**Task brief:** Write out all the records below, requests included, shifting every coordinate number in the answers by -124. Leave the pictures out of your answer.

START Supplied material

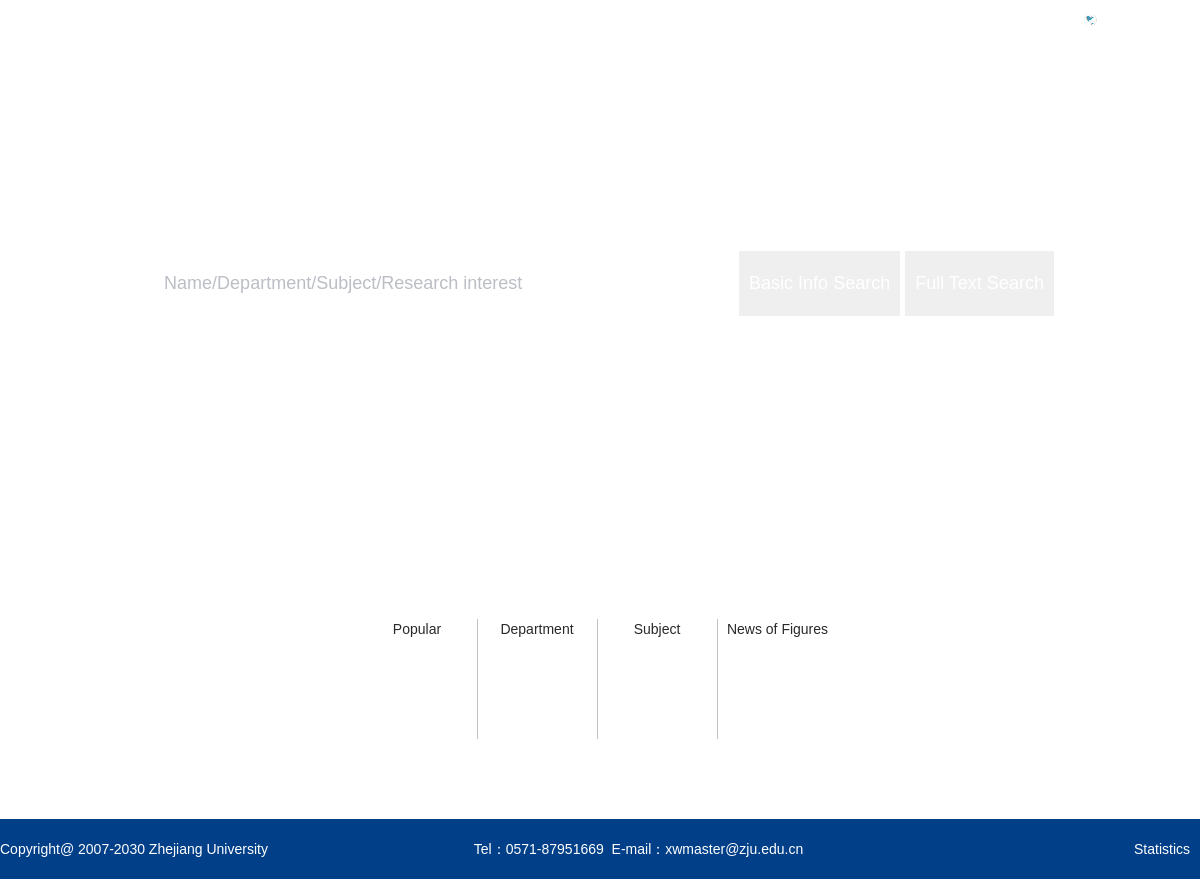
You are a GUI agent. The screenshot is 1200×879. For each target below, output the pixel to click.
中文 (1120, 19)
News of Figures (777, 629)
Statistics (1162, 849)
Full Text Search (979, 283)
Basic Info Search (819, 283)
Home (842, 106)
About (1179, 106)
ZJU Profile (943, 106)
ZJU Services (1070, 106)
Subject (657, 629)
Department (536, 629)
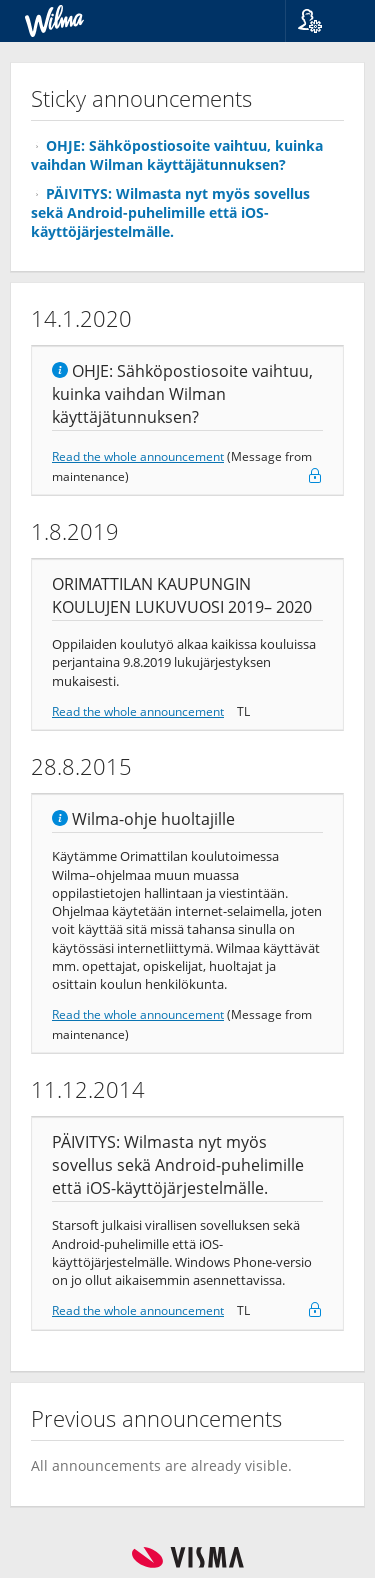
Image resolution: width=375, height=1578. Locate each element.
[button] (322, 21)
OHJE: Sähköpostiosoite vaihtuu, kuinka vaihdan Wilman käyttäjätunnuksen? (177, 155)
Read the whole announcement (138, 456)
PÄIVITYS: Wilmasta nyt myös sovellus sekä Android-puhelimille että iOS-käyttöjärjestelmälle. (170, 212)
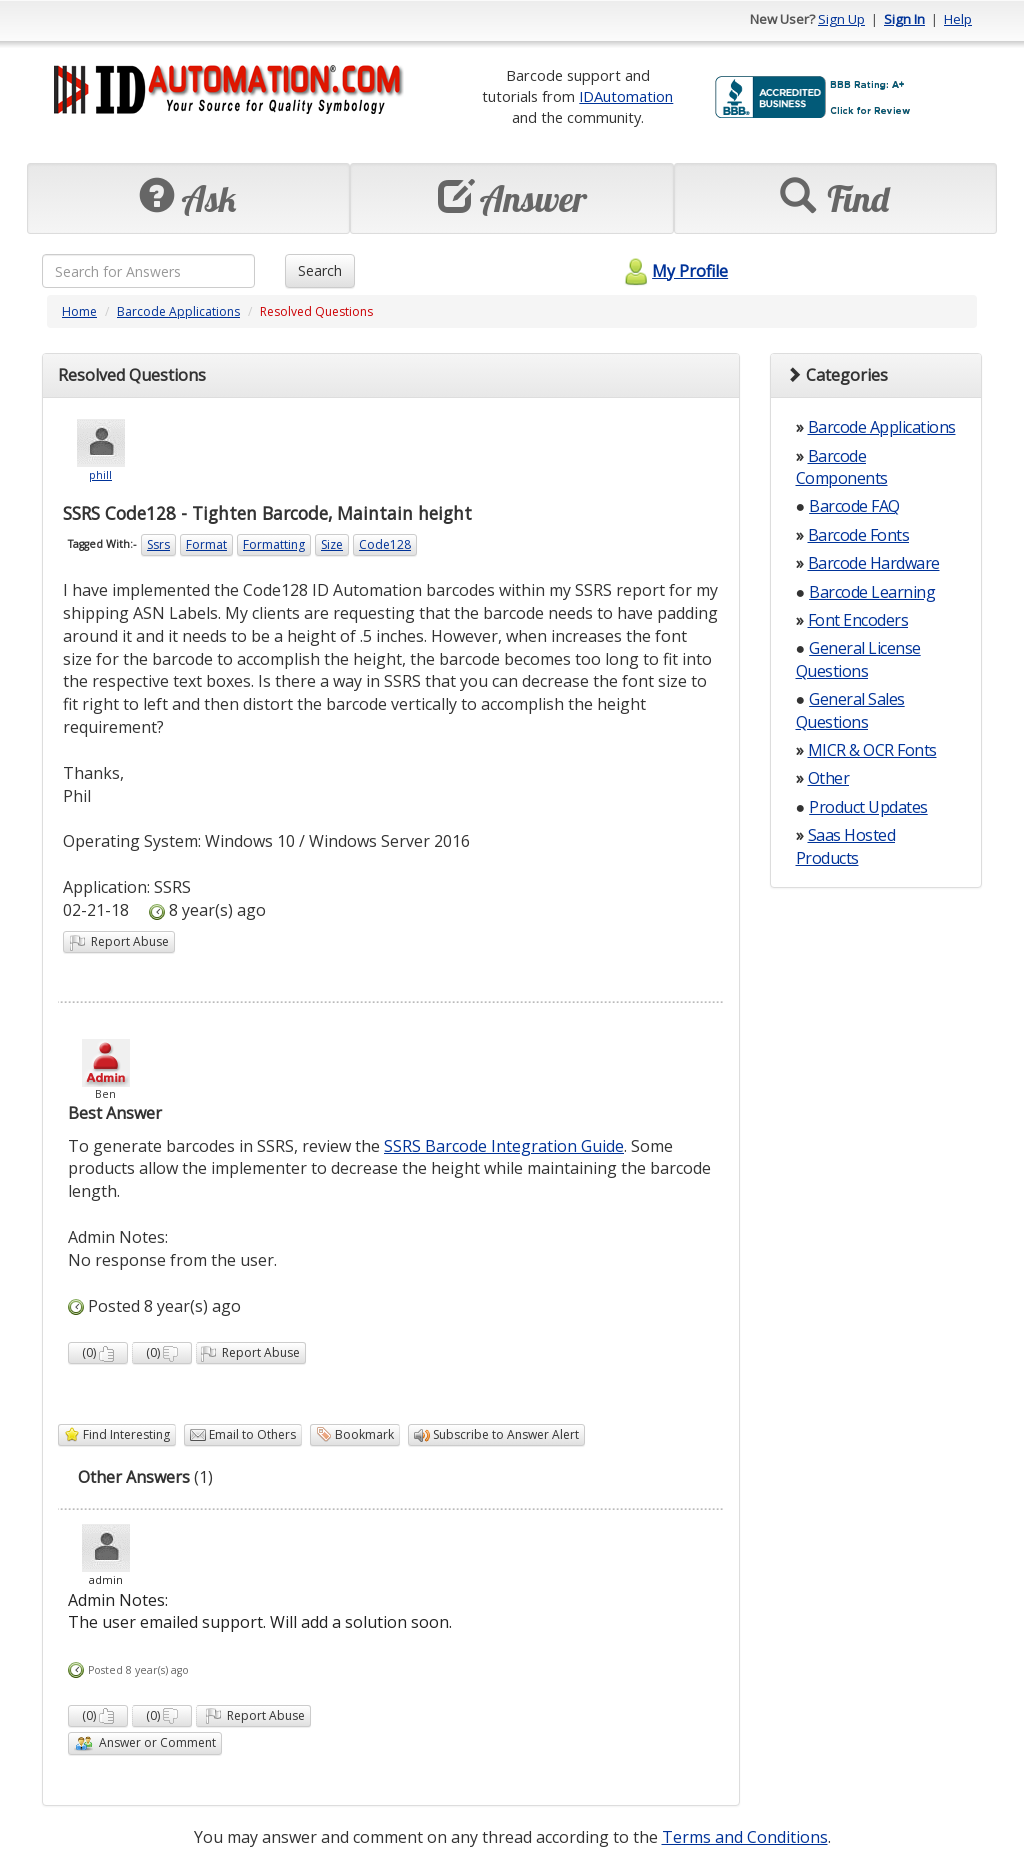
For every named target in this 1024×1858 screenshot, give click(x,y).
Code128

END Supplied material

**Output for this task:**
You are a GUI agent. The screenshot is 1200×879. For each target below, output the pixel to click.
中文 (996, -105)
News of Figures (653, 505)
Statistics (1038, 725)
Full Text Search (855, 159)
Basic Info Search (695, 159)
Home (718, -18)
About (1055, -18)
ZJU Profile (819, -18)
ZJU Services (946, -18)
Subject (533, 505)
Department (412, 505)
Image resolution: width=375, height=1578. Locate each element.
[button] (198, -103)
OHJE: Sähköpostiosoite vaihtuu, kuinka vaihdan Wilman käyttäjätunnuksen? (53, 31)
Read the whole announcement (14, 332)
PÄIVITYS: Wilmasta nyt myös sovellus sekä Android-puhelimille että iOS-käyttöjärjestelmälle. (46, 88)
For every named target in this 1024×1858 screenshot, give click(x,y).
Code128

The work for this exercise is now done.